21 juin 2021

Régie des transports landais: Anticor saisit le Parquet national financier pour détournement de fonds publics

La RRTL, la régie régionale de transport des Landes se retrouve dans le viseur d’Anticor, association nationale sur la transparence de la vie publique. Son représentant landais a saisi le Parquet national financier. Il accuse l’ancien directeur de la régie de détournement de fonds publics. Lire l’article original

Le 30 mars dernier, Jacques Kimpe a envoyé au Parquet national financier un dossier où il accuse l’ancien directeur-général de la Régie Régionale de Transport des Landes (anciennement RDTL) de plusieurs délits. Et pour cela, le représentant départemental d’Anticor se base en grande partie sur un rapport de la Cour régionale des Comptes. Ce rapport, rendu public en septembre 2020, porte sur l’examen de l’activité de la Régie entre 2013 et 2018. 

Or ce rapporte pointe « de nombreuses pratiques incohérentes et floues » de la part de l’ancien directeur-général. Pour Jacques Kimpe, un certain nombre d’avantages dont bénéficiait l’ancien directeur étaient  « illicites ». « Je vais commencer par le plus spectaculaire, c’est l’organisation de fêtes privées à Biarritz aux frais de la Régie; c’est tout ce qui concerne les frais annexes, ses frais de repas, les frais de déplacement. Par exemple dans la fonction publique, les déplacements domicile-travail ne font pas l’objet de remboursement, ce qui n’est pas le cas dans le dossier qui nous préoccupe. C’est un crédit de 120 000 euros par an à disposition du directeur en plus de son salaire. Je n’ai jamais vu dans une administration que le directeur général disposait de crédits sans affectation. » 

Le Landais liste le paiement d’heures supplémentaires et complémentaires alors que “c’est  interdit pour les cadres supérieurs des collectivités.” Et de conclure: “En fait, tout ça avait pour conséquence d’améliorer sa rémunération qui était déjà élevée. » La Cour régionale des comptes avance un salaire mensuel de 11 220 euros net. Soit « une rémunération très supérieure à celles perçues par des agents occupant des fonctions de direction similaire au sein des Landes » s’étonne la CRC.

Des frais de repas, de transports et de missions “incohérents”

Jacques Kimpe fait le calcul des frais de déplacement et des indemnités accessoires. « On atteint 2000 euros par mois. En plus du salaire. C’est colossal» insiste le représentant d’Anticor qui cite « des déplacements qui, de toute évidence, n’existaient pas, des déplacements fantaisistes avec des circuits entre Paris et Dax en passant par le Mans. Des jours d’absence avec des heures supplémentaires. Des jours de congé avec des frais de déplacement ou des repas. Des invitations à déjeuner de personnes dont on n’arrive pas à savoir les noms. » 

Dans son rapport de 153 pages, la Cour régionale des compte écrit que  « le directeur a ainsi contribué à lui seul à 16% en moyenne de 2016 à 2018 aux dépenses de mission, déplacements et réception de la régie. »

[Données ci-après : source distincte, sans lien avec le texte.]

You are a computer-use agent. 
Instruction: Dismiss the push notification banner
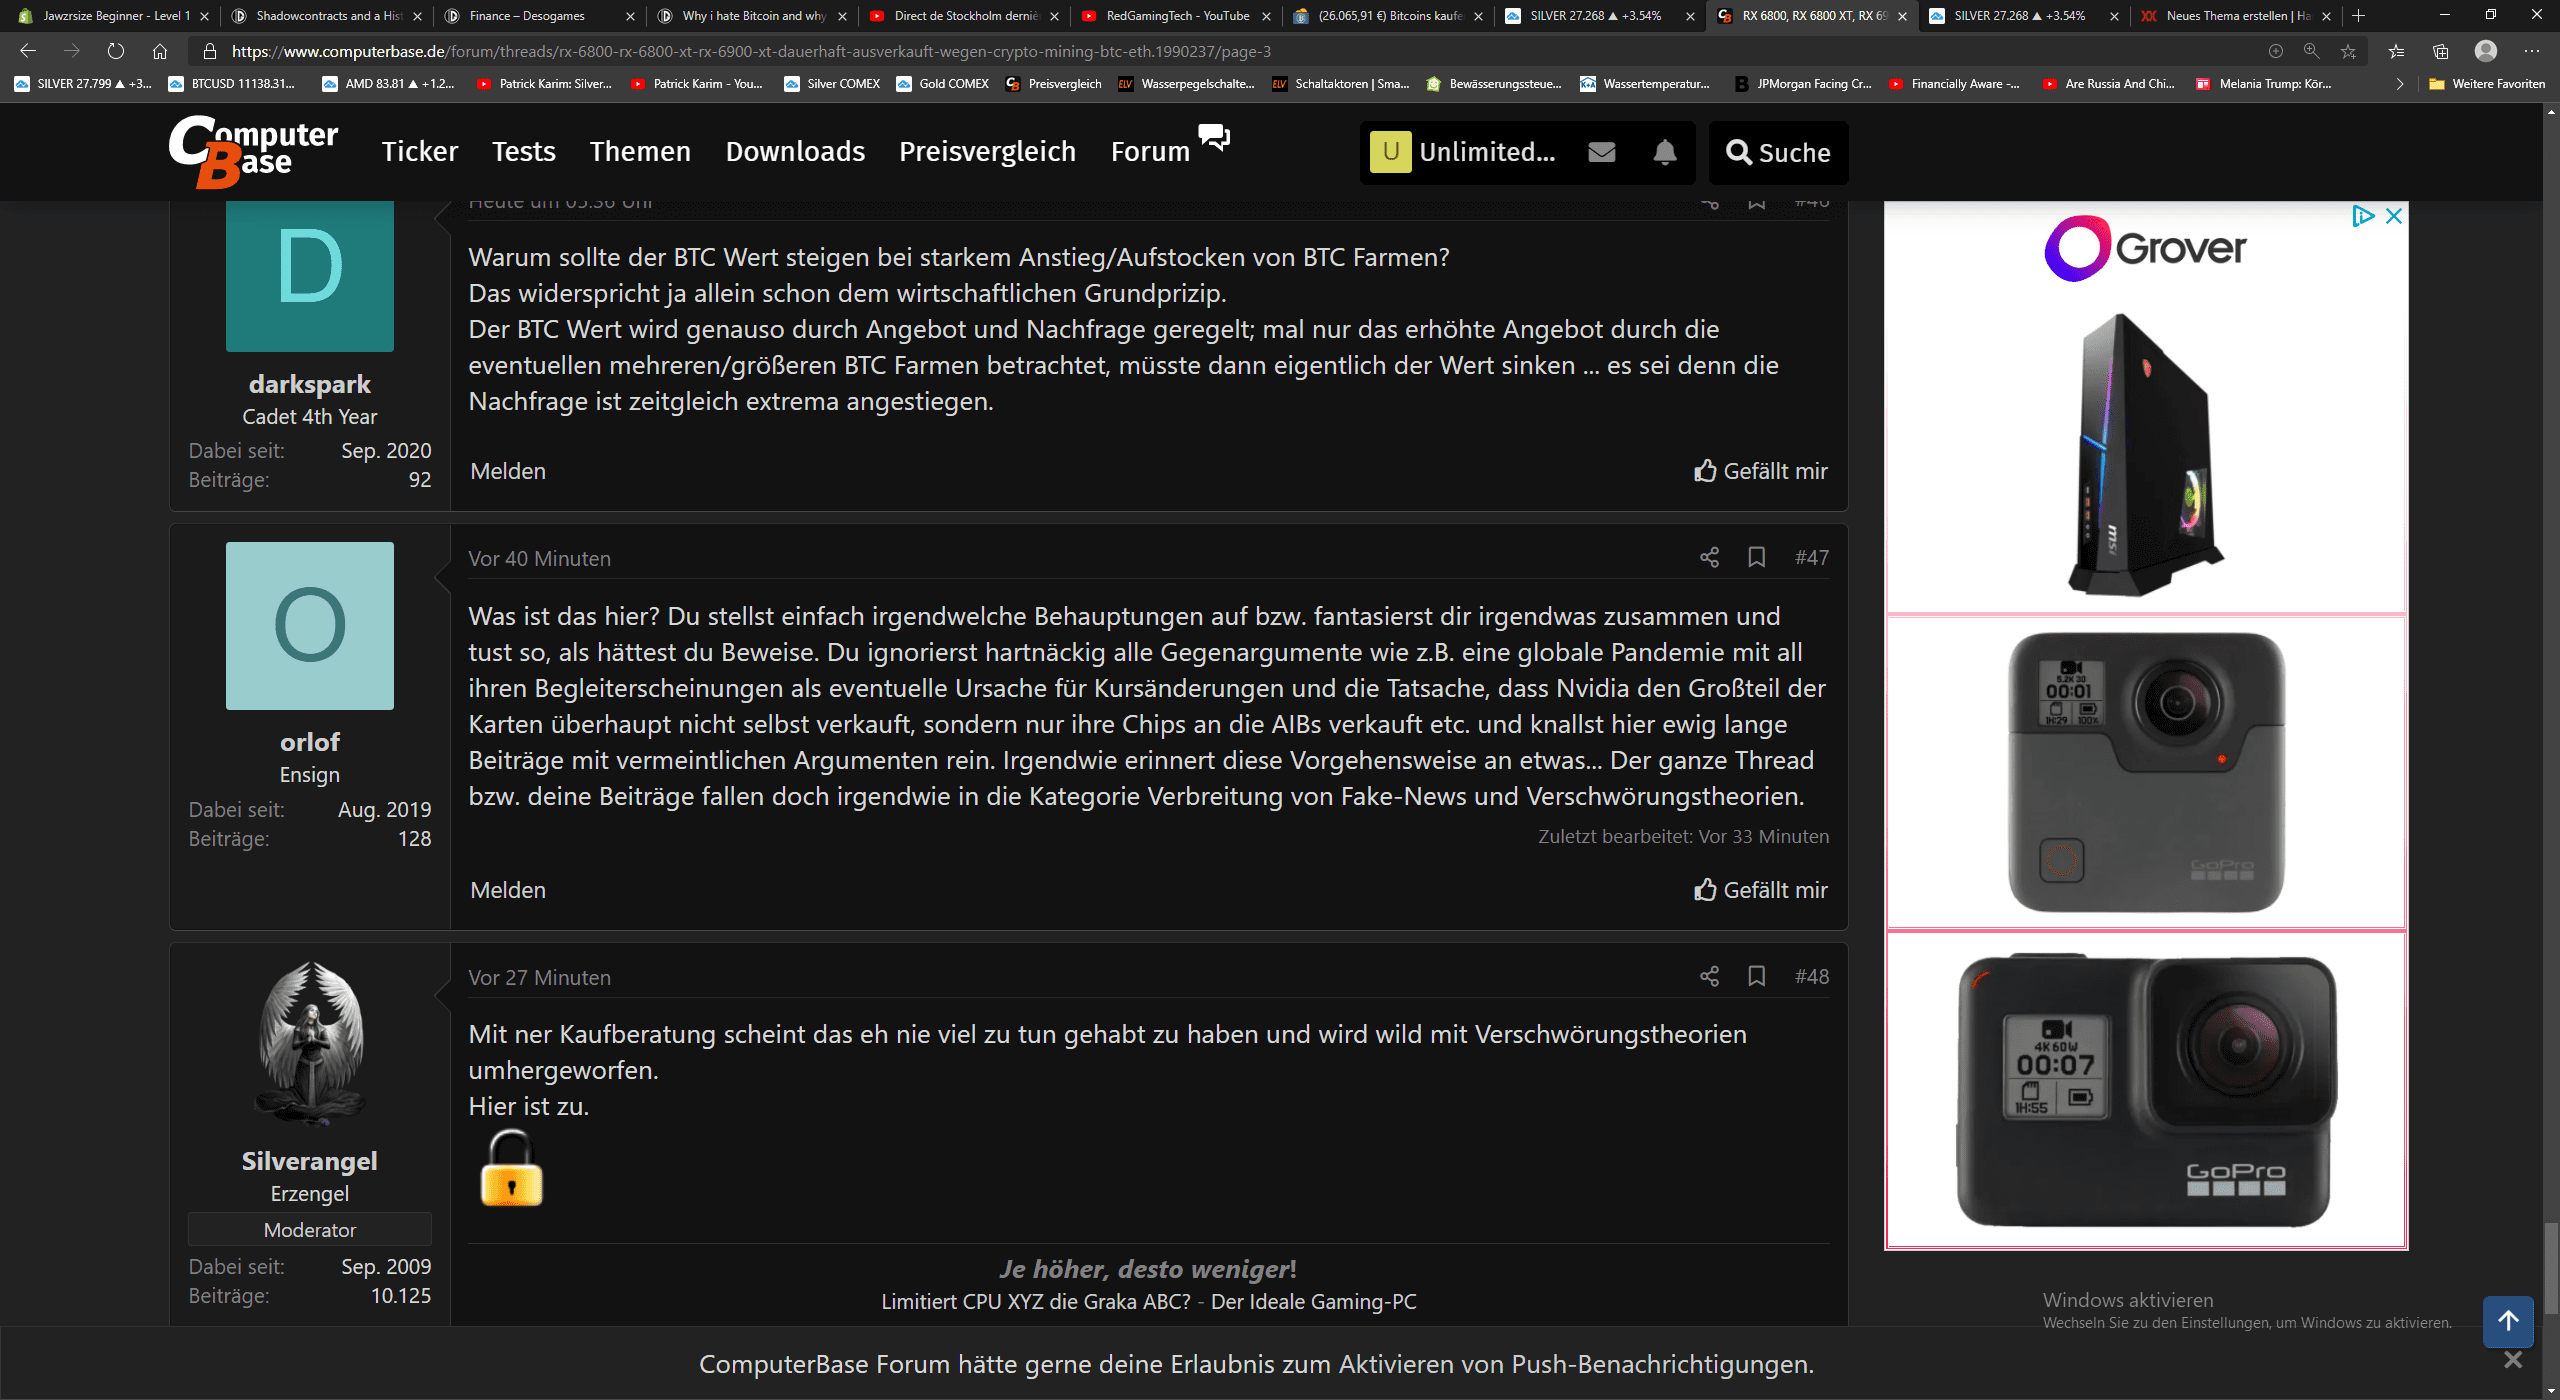coord(2512,1360)
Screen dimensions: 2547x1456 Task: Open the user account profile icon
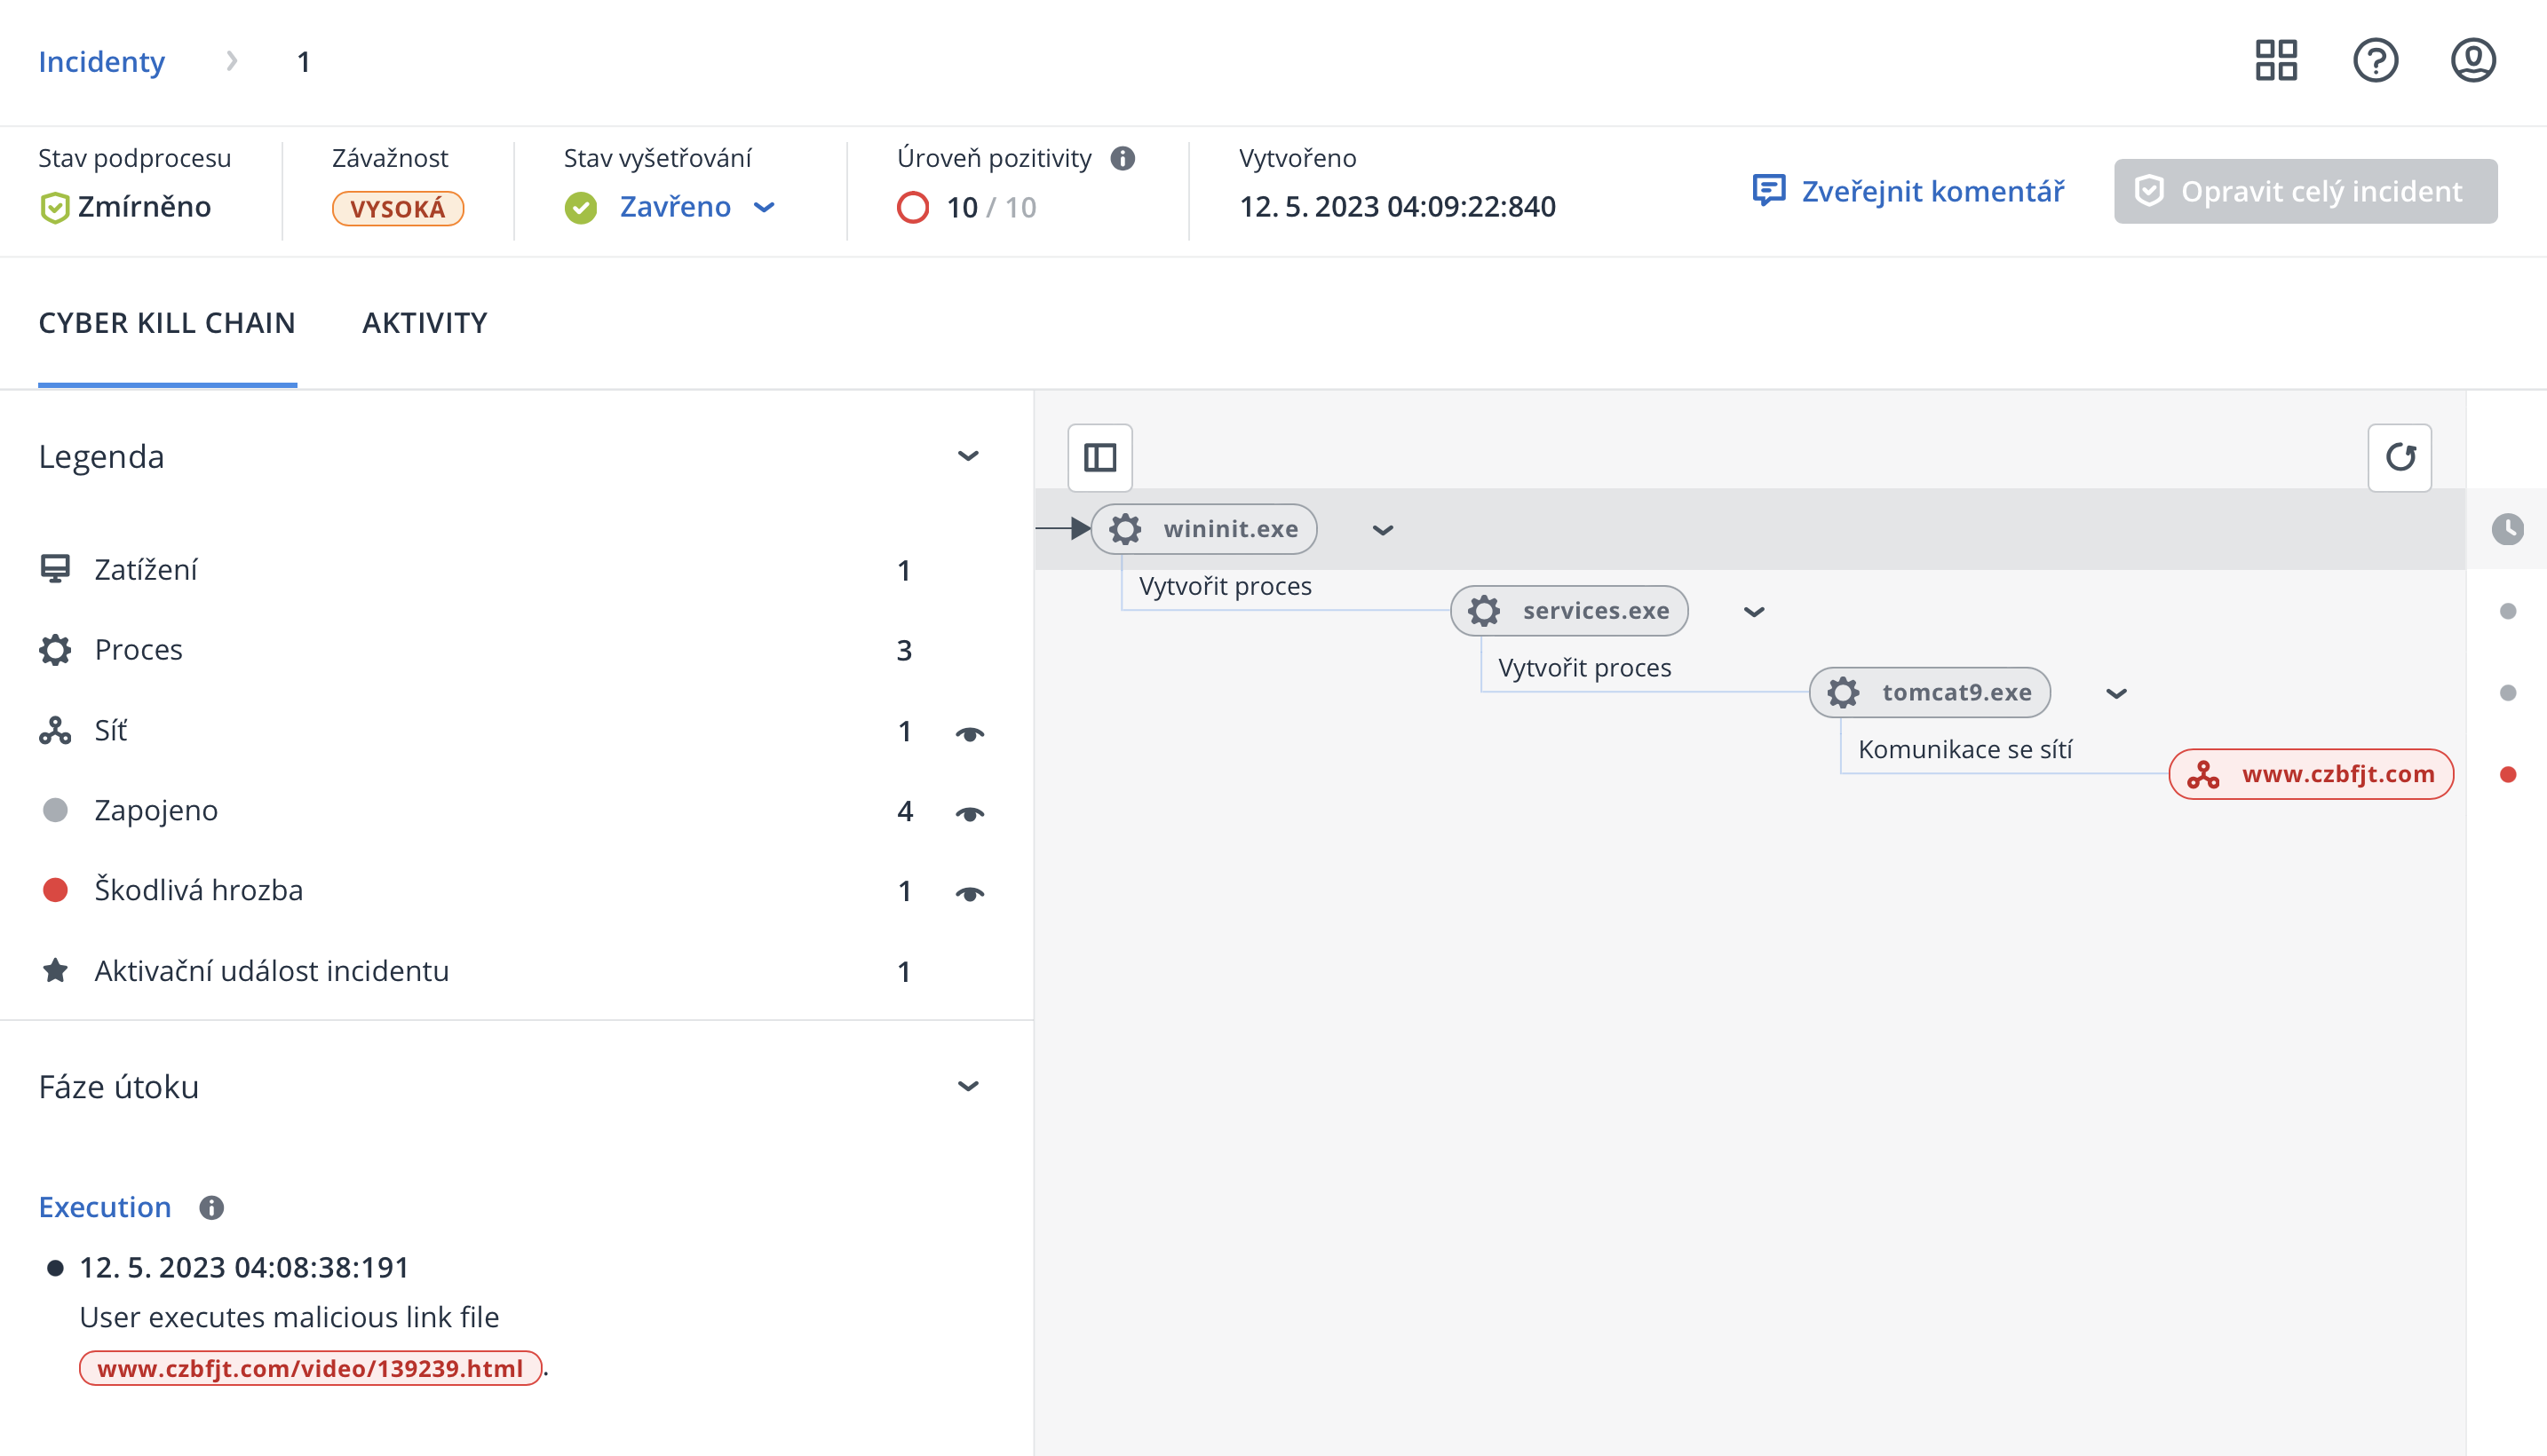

Pour Jacques Kimpe, il n’y a aucune doute, « c’est du détournement de fonds publics. » D’où ce courrier au Parquet national financier pour qu’il y ait des poursuites à l’encontre de l’ancien DG de la RRTL. Jacques Kimpe tient à rappeler que «les transports vivent uniquement du financement des usagers. Tout cet argent qui est détourné, c’est forcément au détriment des usagers. » 

La réponse de la RRTL

C’est par la voix de sa nouvelle directrice que l’entreprise réagit. L’ancien directeur n’est plus en poste depuis 2019. Lui qui a dirigé la régie depuis 1994. C’est Sophie Izoulet qui lui a succédé. Ignorant tout des démarches d’Anticor, elle joue la transparence. D’abord en conseillant d’aller lire le rapport de la Cour des comptes. Ensuite en expliquant que les frais étaient supervisés par une commission de contrôle des comptes et validés par le Conseil d’Administration. Enfin elle précise aussi que «dans le rapport de la Cour des comptes, en aucun cas ne figure le mot détournement de fonds. Je pense qu’il y a quelques personnes malveillantes qui souhaitent tirer les ficelles et faire du mal à des entreprises publiques qui fonctionnent et qui embauchent. Moi, je pense que ça tombe bien, juste avant les élections. Mais c’est le lot d’une entreprise publique. »

Saisi par Anticor, le Parquet national financier va désormais mener une enquête. A l’issue de celle-ci, il pourra saisir un juge d’instruction ou alors classer le dossier sans suite.